In my opinion, the main advantage over existing results such as [Recht et al, Hogwild: A Lock-Free Approach to Parallelizing Stochastic Gradient Descent] and [Duchi et al, Estimation, Optimization, and Parallelism when Data is Sparse] is the type of performance bound. While the bounds in the cited papers are mainly concerned with sparsity of the data, the bound in Theorem 1 is a generic regret bound of the order O(\sqrt{T}) for the convex case and O(\log T) for the strongly convex case. This is clearly related to delayed feedback results in prediction with expert advice. The asymptotic behaviour of the regret bound for HedgeHog! is also O(\sqrt{T}). There is also an advantage in the required conditions. The paper considers the case of convex (rather than strictly convex) target function in combination with a generic convex (rather than box-shaped) domain. All these conditions are well-known in the theory of gradient decent algorithms (and discussed at length in [Bottou et al, Optimization Methods for Large-Scale Machine Learning]), but not in the theory of asynchronous algorithms. The result of [Recht et al, Hogwild: A Lock-Free Approach to Parallelizing Stochastic Gradient Descent] on asynchronous algorithms is limited to strictly convex functions and the result of [Duchi et al, Estimation, Optimization, and Parallelism when Data is Sparse] to box-shaped domains.

Reviewer 3

Post feedback: 1. thanks, this clarifies the speed up confusion.

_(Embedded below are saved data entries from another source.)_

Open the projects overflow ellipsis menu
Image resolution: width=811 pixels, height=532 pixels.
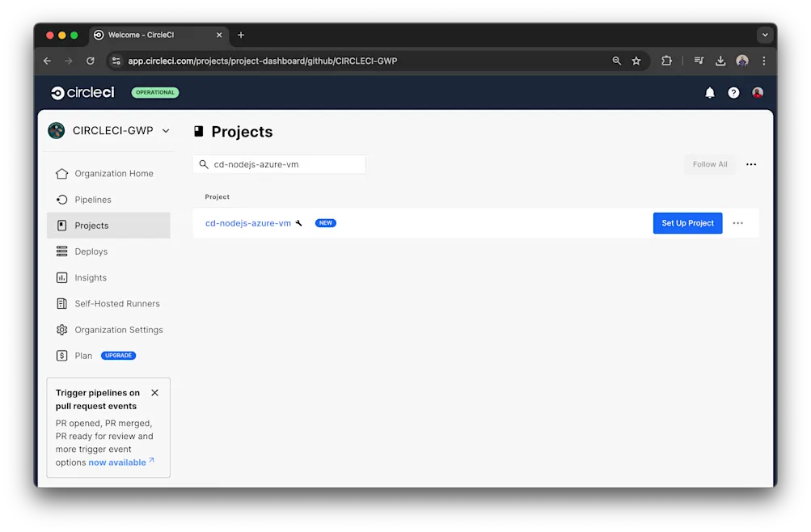pos(750,164)
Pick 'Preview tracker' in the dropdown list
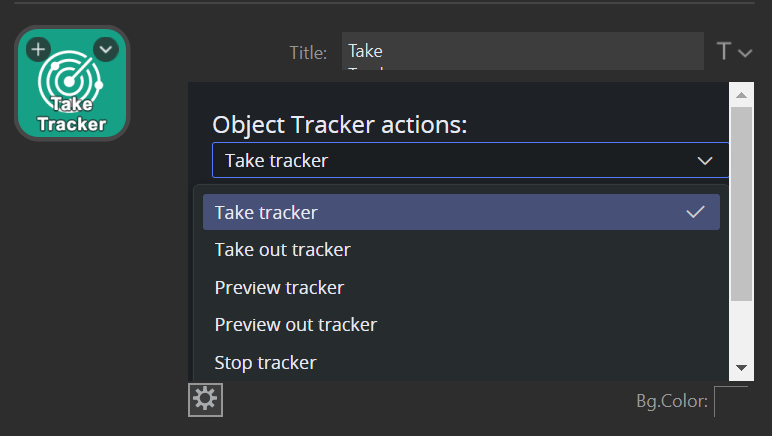 tap(279, 288)
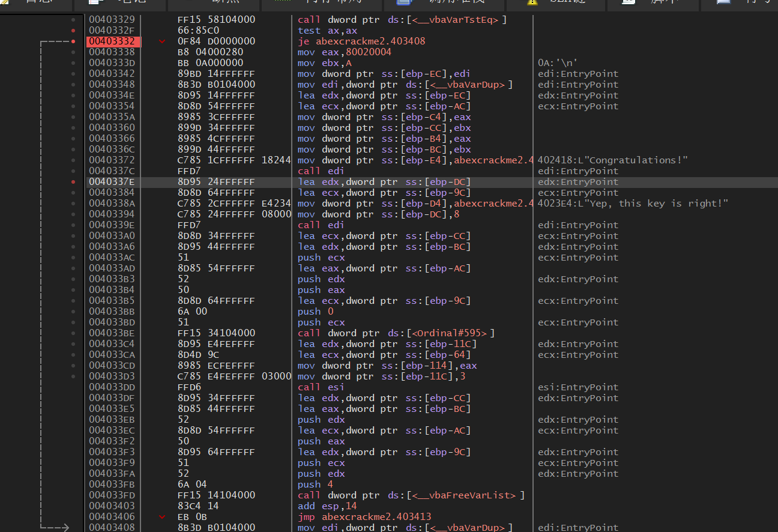778x532 pixels.
Task: Select the call __vbaFreeVarList instruction line
Action: [x=411, y=495]
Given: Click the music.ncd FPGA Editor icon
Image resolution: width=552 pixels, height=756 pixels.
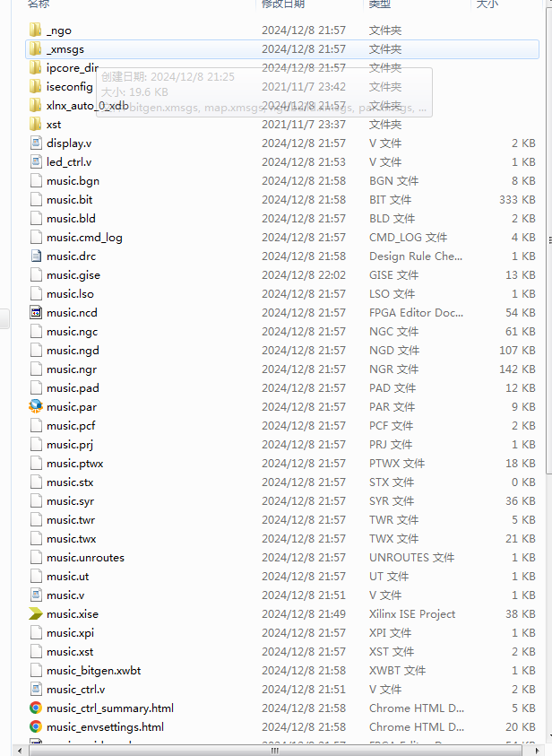Looking at the screenshot, I should pyautogui.click(x=35, y=313).
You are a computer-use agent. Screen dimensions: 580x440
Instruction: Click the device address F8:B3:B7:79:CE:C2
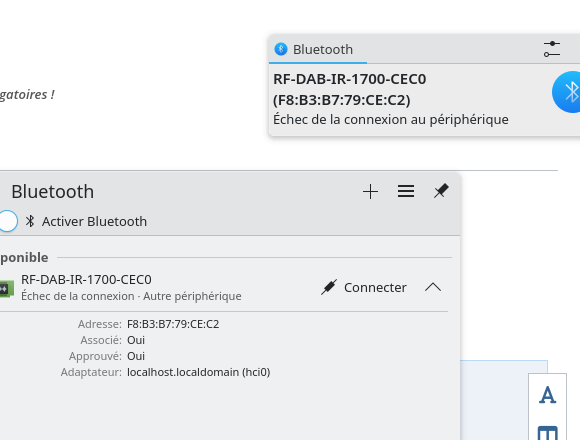[x=173, y=324]
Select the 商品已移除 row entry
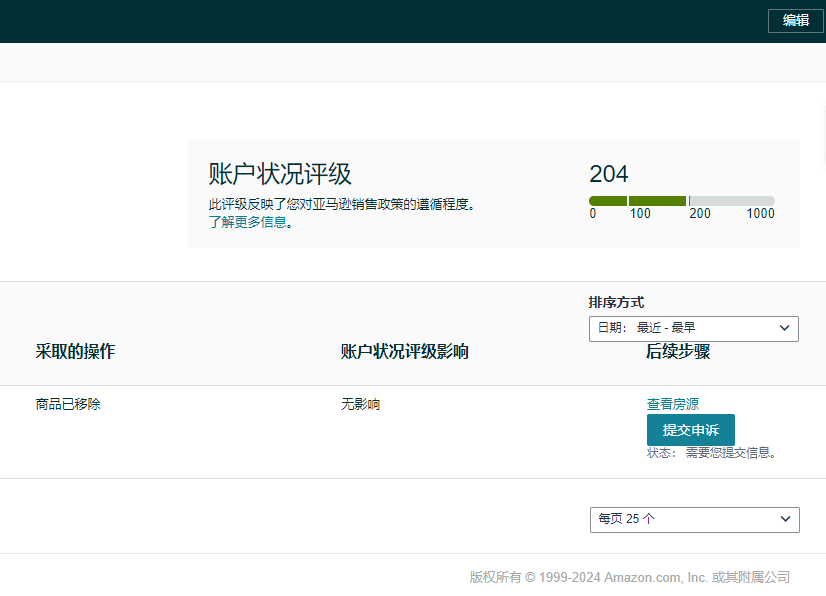826x596 pixels. click(68, 405)
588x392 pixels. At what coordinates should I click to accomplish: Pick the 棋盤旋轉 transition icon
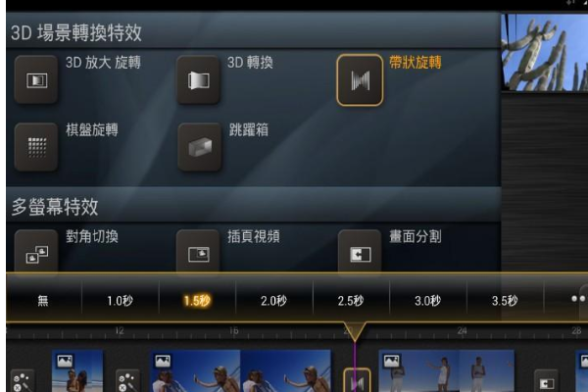[36, 147]
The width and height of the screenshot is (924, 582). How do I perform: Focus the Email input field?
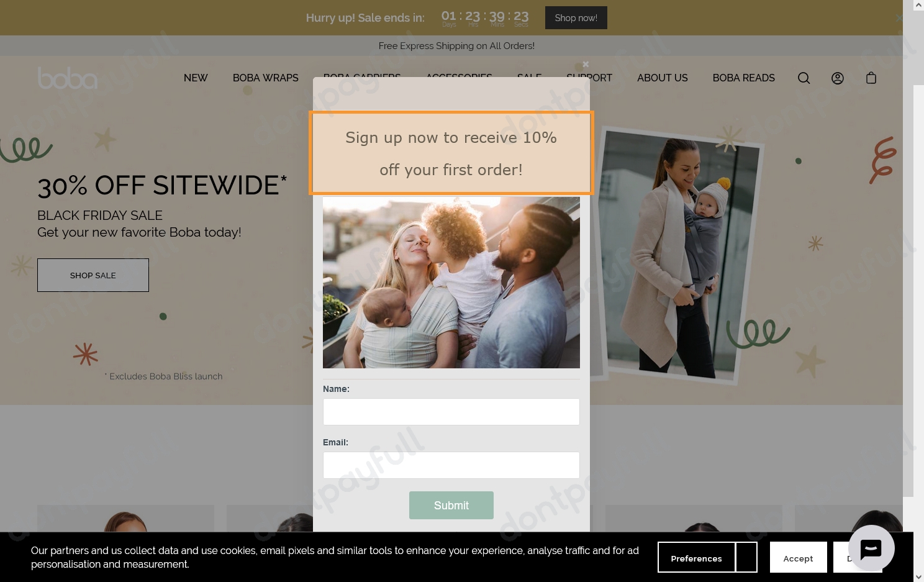(451, 465)
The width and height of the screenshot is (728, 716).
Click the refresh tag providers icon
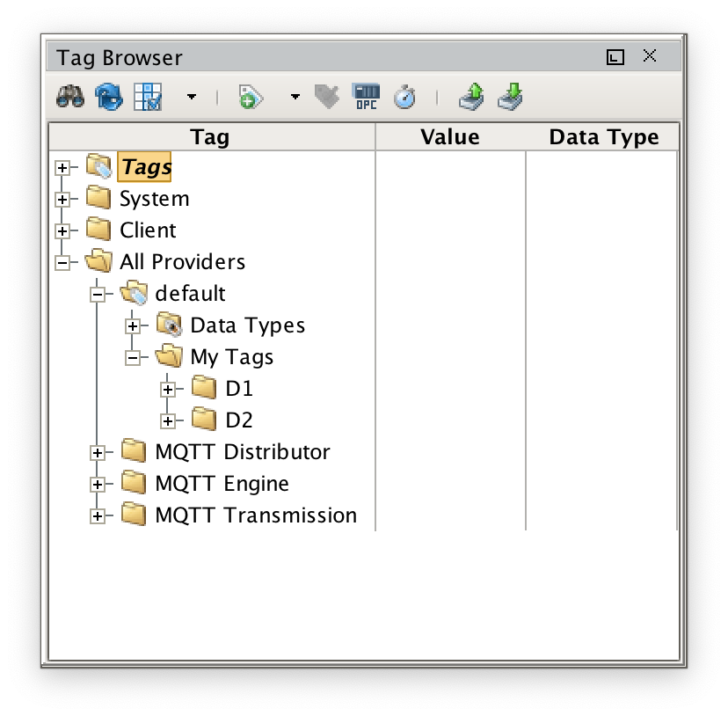coord(109,97)
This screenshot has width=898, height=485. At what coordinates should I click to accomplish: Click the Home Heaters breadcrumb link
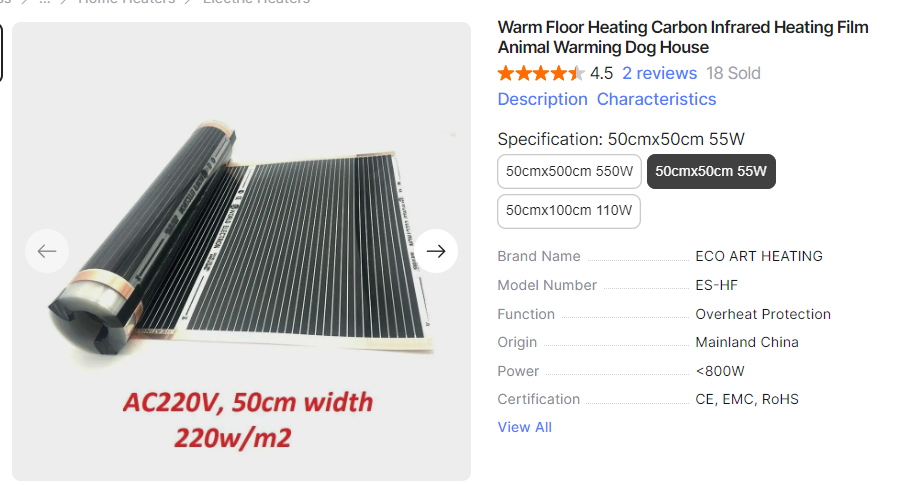point(126,2)
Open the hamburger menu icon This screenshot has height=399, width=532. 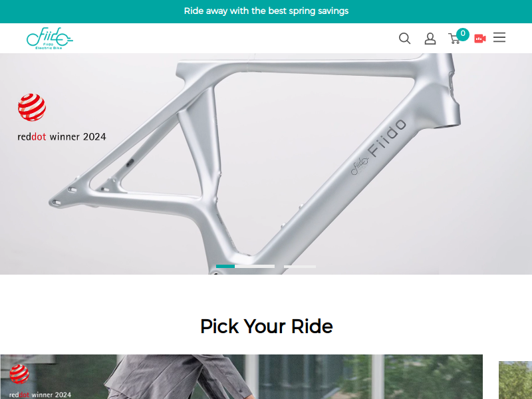point(499,37)
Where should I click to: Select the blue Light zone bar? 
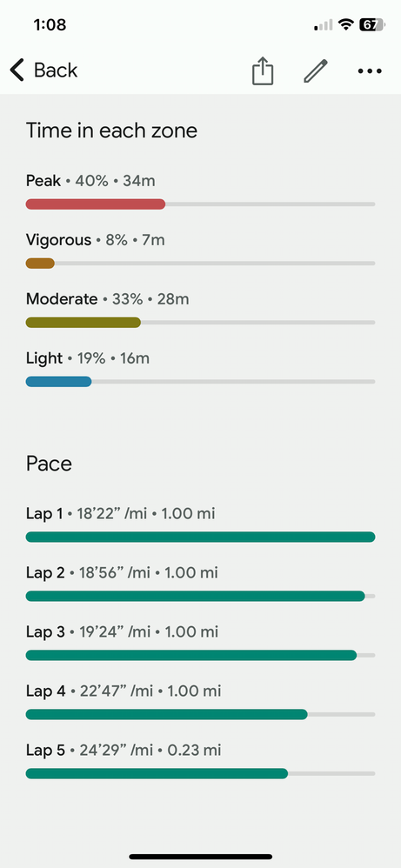58,382
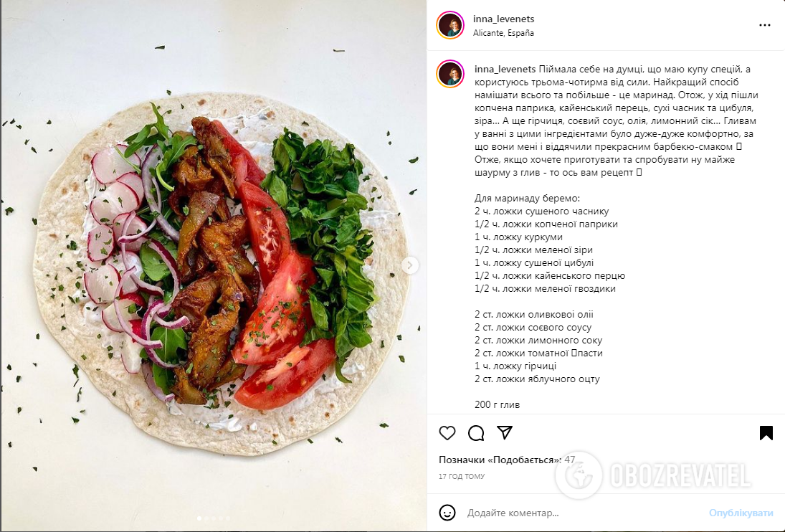785x532 pixels.
Task: Share post with paper plane icon
Action: tap(505, 432)
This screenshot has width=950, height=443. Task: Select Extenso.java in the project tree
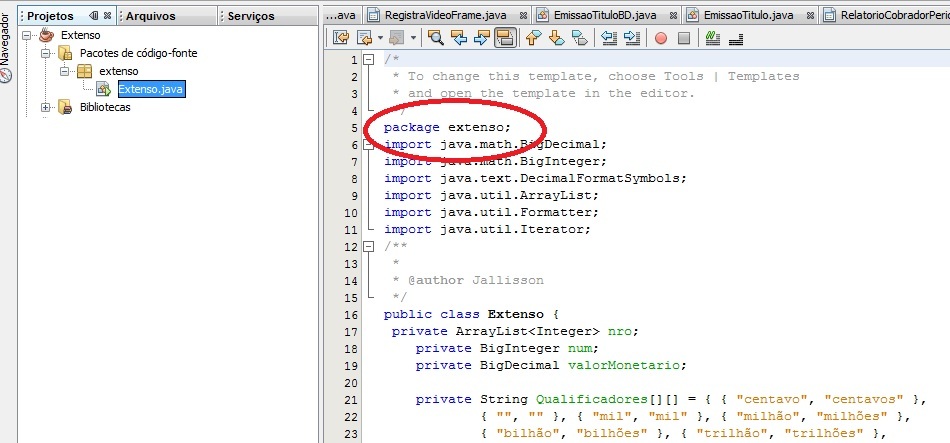click(151, 90)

So, you want the factor p^*\tau^* to be not too large, both by ensuring high sparsity and by having a small enough number of parallel processors that \tau^* does not blow up. 2. Got it, but this does limit the usability of the algorithm to a narrower class of problems that adhere to p^*<1. I don't recall too many practical examples of this in standard machine / deep learning. 3. I think you may be missing a \mu in your expression, it should be f+\phi - \frac {\mu} 2 ||x||^2 ? I see what you are saying here though. Thanks for the clarification; I'm happy to raise my evaluation to 7. --------------- Originality: The authors claim a broad-framework style contribution that subsumes a lot of open or previously solved analysis cases. Clarity: The paper, while written fluently, is addressed to an audience that is well-versed with the precursor work. Key terms such as "linear speedup" seems hard to grasp for me, not being from the asynchronous optimization area (see below in "improvements"). Quality& Significance: The results sound significant in the breadth of cases covered in the analysis framework proposed by the authors. A main claim here is that the analysis allows for optimization over arbitrary convex constraint sets, while previous async optim algos required unconstrained or box-constraints only. This improvement is achieved by pushing the constraints into the prox-operator (pg 4) which is assumed to be easily solvable.